## Work request:
Set down exactly the entries below, beginning at their first line and ending at the line with "Open the gear options icon in toolbar".
______________________________
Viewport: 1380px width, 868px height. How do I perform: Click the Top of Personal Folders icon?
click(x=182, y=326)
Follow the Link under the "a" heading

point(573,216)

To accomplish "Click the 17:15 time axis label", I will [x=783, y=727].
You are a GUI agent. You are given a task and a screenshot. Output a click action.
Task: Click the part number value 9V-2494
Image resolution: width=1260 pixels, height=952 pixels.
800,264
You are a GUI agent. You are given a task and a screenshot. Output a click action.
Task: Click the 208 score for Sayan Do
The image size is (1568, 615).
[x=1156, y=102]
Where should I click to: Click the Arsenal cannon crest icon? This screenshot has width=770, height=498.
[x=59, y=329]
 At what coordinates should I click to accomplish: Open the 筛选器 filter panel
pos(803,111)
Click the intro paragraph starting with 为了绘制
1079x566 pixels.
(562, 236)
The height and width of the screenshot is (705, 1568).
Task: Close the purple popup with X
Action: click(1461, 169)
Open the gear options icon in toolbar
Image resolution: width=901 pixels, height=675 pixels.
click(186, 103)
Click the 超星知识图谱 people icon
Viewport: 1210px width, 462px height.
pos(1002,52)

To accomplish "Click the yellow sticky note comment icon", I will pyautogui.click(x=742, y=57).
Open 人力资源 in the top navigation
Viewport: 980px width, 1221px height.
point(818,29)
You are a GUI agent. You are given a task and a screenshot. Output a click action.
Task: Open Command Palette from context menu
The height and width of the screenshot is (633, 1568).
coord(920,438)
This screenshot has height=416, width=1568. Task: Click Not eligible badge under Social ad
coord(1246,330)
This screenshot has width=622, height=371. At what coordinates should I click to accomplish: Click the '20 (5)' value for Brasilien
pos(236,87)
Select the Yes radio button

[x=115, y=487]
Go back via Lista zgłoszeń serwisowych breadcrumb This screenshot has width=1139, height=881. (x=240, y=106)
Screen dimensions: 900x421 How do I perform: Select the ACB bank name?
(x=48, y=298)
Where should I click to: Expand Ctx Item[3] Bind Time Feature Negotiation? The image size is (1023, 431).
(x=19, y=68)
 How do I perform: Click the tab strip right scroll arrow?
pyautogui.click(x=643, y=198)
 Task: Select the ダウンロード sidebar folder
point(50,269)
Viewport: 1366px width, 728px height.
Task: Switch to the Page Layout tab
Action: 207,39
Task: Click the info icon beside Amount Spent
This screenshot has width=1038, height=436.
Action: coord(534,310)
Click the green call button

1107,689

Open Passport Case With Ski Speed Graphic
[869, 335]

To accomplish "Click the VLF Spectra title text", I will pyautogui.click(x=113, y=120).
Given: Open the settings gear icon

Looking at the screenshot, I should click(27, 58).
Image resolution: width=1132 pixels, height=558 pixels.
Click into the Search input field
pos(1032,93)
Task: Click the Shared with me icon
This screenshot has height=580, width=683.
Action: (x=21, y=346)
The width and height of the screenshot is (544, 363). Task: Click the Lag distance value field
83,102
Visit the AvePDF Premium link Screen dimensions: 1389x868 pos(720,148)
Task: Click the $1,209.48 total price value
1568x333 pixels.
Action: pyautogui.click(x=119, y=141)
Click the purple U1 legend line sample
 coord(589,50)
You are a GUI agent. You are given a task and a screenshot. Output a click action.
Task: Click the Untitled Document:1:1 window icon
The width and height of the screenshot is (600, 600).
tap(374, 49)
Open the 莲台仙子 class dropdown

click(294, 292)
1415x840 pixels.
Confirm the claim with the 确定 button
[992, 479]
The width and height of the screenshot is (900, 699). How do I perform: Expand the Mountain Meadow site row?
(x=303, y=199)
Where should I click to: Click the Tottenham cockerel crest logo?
______________________________
## Exercise output:
Viewport: 1380px width, 868px height. How do I perform: Click the Top of Personal Folders icon?
click(x=182, y=326)
Follow the Link under the "a" heading

point(573,216)

To accomplish "Click the 17:15 time axis label", I will [x=783, y=727].
You are a GUI agent. You are given a task and a screenshot. Output a click action.
Task: Click the part number value 9V-2494
Image resolution: width=1260 pixels, height=952 pixels.
800,264
You are a GUI agent. You are given a task and a screenshot. Output a click action.
Task: Click the 208 score for Sayan Do
The image size is (1568, 615).
[x=1156, y=102]
Where should I click to: Click the Arsenal cannon crest icon? This screenshot has width=770, height=498.
[x=59, y=329]
 At what coordinates should I click to accomplish: Open the 筛选器 filter panel
pos(803,111)
Click the intro paragraph starting with 为了绘制
1079x566 pixels.
(562, 236)
The height and width of the screenshot is (705, 1568).
Task: Close the purple popup with X
Action: click(1461, 169)
Open the gear options icon in toolbar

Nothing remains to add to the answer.